Risk to Reputation – Understanding Behavioural Conduct Risk
Tim LaTulippe, Director
Reputation is that thing that makes a company seem ‘cool’, ‘green’, ‘edgy’, or if you were me in high school, ‘average’. This perception is largely driven by clever marketing, a strong PR team, and some good lawyers. A single Twitter post can very quickly impact a public company’s stock price on the FTSE or NYSE. This type of behaviour can be cringe-worthy, but from a compliance and risk perspective, is relatively difficult to mitigate. In countries where such services are not blacklisted, anyone with an account and mobile handset can broadcast their thought stream onto a public Internet with a very vulnerable audience. What about behavioural conduct risk that’s within the confines of a business and perhaps more systematically rooted?
Global insurers are grappling with but developing, methods to realise and assess exposure-based risk within large data landscapes. Surfacing electronic evidence of risky behaviours such as bribery, collusion, price-fixing, sexual harassment, hate speech, gender discrimination or violations of sanctions is all very useful to know earlier rather than later –say, in The Guardian. A recent article noted that major insurer AON conducted a survey and respondents “…ranked reputation as their top risk (up from fourth in 2013) and cyber-risk as their fifth (from 18th)” (The Economist, 2018). I would be most curious to see continued survey data on this subject, as I predict compliance and risk officers worry about exposure whilst awake at night in equal measure to cyber-risk. Major broker, Willis Towers Watson goes on to comment that, “‘Even when policies are labelled ‘innovative’ it’s usually to insure physical assets in the sharing economy rather than intangibles…'”.

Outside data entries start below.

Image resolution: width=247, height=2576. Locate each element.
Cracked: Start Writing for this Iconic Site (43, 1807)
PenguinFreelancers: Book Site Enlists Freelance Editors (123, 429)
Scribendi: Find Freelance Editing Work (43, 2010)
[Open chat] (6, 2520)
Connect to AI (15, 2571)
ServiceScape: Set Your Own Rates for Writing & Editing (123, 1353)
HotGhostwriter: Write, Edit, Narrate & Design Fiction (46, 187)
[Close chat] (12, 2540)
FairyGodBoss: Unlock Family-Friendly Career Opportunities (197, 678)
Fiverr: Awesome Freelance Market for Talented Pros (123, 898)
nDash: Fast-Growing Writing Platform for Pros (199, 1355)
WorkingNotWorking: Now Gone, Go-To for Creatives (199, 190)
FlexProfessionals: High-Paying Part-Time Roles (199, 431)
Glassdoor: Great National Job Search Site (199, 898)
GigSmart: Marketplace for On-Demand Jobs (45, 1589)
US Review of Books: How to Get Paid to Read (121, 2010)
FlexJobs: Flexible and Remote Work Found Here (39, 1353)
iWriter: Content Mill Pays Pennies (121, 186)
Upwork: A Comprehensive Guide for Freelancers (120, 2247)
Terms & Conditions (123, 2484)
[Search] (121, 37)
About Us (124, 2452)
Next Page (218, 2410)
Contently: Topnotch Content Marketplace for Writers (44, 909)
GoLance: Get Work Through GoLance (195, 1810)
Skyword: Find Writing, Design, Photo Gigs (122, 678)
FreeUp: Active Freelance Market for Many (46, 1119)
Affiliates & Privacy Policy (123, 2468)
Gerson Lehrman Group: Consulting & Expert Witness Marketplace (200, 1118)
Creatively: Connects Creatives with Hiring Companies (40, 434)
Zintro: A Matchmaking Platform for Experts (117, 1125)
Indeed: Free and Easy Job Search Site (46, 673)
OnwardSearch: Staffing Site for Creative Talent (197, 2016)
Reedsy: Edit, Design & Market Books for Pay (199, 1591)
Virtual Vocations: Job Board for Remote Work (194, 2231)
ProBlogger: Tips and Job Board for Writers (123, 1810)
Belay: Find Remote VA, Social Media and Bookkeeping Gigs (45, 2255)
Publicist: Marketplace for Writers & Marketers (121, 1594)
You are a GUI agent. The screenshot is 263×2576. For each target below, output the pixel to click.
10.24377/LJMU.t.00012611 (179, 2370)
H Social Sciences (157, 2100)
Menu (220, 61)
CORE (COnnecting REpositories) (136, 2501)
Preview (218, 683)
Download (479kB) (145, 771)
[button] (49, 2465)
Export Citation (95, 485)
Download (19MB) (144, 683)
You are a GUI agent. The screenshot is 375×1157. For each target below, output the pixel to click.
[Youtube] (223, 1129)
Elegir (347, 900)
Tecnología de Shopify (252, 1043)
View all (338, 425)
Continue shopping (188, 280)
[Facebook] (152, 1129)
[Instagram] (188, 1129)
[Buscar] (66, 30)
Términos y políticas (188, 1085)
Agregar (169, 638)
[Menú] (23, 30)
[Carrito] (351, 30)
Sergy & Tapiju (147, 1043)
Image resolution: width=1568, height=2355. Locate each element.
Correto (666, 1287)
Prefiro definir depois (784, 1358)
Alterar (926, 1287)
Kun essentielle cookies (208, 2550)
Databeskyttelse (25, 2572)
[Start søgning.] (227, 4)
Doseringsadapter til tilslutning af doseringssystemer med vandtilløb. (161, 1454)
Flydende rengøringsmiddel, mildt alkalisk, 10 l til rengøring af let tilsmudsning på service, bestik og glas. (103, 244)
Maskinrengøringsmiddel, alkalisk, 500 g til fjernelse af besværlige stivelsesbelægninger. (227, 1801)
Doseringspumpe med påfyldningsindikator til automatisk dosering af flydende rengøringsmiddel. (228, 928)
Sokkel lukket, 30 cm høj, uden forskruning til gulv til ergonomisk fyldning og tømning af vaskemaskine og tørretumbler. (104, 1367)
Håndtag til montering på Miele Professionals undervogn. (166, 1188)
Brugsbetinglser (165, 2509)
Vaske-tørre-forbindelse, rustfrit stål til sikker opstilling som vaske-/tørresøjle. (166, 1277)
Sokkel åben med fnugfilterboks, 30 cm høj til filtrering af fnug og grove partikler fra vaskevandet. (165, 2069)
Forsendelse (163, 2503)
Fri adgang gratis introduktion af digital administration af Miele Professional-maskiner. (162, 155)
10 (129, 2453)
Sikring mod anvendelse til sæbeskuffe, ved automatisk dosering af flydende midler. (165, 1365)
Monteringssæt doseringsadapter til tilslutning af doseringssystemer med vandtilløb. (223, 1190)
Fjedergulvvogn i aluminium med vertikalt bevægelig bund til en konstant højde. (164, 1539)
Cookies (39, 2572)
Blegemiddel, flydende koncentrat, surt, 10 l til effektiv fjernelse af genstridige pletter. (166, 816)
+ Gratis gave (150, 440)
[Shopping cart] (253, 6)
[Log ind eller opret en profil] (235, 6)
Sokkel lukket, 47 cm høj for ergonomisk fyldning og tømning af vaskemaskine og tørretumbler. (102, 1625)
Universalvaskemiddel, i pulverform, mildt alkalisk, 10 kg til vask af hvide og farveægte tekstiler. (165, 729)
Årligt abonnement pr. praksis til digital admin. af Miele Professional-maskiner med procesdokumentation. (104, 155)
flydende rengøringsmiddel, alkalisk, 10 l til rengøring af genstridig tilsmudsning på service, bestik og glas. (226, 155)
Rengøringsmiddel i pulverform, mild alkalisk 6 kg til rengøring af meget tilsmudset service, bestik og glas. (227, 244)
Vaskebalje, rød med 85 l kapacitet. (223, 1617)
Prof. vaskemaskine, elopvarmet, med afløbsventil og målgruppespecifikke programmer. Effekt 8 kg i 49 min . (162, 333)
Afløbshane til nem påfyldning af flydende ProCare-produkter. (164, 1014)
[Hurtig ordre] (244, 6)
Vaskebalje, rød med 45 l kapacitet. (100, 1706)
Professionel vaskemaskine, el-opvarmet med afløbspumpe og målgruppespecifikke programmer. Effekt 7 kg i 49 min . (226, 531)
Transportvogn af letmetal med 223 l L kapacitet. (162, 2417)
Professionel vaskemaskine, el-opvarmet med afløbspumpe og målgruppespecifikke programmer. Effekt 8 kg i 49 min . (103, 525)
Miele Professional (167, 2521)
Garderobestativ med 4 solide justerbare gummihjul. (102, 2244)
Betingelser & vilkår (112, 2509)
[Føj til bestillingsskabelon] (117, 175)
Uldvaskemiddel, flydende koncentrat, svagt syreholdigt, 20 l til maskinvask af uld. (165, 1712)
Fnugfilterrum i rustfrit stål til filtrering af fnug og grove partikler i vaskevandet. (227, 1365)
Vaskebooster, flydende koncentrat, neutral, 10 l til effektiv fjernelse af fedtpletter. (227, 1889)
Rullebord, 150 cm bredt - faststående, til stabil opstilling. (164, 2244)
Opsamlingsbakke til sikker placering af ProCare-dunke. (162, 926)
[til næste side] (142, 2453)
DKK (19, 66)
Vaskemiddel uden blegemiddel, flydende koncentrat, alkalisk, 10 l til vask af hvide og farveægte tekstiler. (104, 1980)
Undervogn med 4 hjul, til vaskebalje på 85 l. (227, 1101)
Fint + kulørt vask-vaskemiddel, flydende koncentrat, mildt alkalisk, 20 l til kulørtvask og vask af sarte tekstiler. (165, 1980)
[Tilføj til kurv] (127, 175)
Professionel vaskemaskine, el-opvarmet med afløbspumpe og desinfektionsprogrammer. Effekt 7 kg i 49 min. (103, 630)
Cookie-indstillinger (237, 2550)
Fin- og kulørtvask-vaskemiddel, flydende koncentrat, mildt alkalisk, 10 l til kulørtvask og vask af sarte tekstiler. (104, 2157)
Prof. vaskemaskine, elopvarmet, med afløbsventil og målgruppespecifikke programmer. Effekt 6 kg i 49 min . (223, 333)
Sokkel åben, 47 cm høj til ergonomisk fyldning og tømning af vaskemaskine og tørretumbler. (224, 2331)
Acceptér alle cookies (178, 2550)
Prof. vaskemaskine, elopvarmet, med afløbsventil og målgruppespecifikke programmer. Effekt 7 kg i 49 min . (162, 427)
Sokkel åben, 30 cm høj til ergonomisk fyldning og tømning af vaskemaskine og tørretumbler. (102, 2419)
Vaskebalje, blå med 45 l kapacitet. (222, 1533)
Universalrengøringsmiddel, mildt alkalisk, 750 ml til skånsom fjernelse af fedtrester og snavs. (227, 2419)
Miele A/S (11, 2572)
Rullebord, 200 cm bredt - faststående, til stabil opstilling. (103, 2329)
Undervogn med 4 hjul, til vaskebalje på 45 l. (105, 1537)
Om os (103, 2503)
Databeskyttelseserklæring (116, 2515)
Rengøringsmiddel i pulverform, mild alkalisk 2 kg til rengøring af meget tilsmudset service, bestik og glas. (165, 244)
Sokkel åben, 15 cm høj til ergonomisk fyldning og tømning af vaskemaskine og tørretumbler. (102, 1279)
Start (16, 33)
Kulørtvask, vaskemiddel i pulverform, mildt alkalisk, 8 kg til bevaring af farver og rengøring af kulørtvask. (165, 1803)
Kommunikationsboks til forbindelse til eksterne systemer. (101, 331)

A popular concept that has been on the rise in insurance market discussions is one of innovative cost-trade-off risk audits. In this scenario, insurers work in a quid pro quo arrangement with premium paying customers to raise transparency and lower costs. The insurer could leverage lightweight, intelligent language analytics as exercised in a portable tool to make quick and reasonable assessments. Who has been e-mailing or communicating with whom, and what conceptually have they been discussing? This type of technology can surpass the limitations of looking merely at keywords and known values and help risk practitioners achieve a greater thematic understanding of human-authored content. Are individuals discussing nefarious conduct in plain sight, or are they doing it with obfuscated language –tools like these can help root out these hidden issues much more efficiently. If nothing untoward is revealed within the target audit data set, the insurer could potentially offer its customer a reduction in premiums for having taken proactive steps to increase transparency into the company’s conduct.
Proactive spend questions are already swirling in your minds, I can tell. Technologies like these aren’t nearly as cost heavy as full-scale data investigations and triage solutions – the type used for larger investigations, disclosure/discovery exercises and arbitration matters in which documents searched and located need to be produced in a certain format (I’m grossly oversimplifying a significant process for which my colleagues will endlessly berate me). Portable tools are engineered to look at rapidly extracted text (read: the stuff people typed or authored) derived from e-mails, memos, contracts, mobile phone chats, and others. This type of audit is a light-touch approach to understanding the themes present in data and if certain individuals and competing or sanctioned entities are in direct communication. Additionally, if problem documents or messages are found, they can be further leveraged within the same audit, or in the future as conceptually-rich and relevant examples, effectively capturing the ‘problem speak’ or vernacular of a particular business unit or region.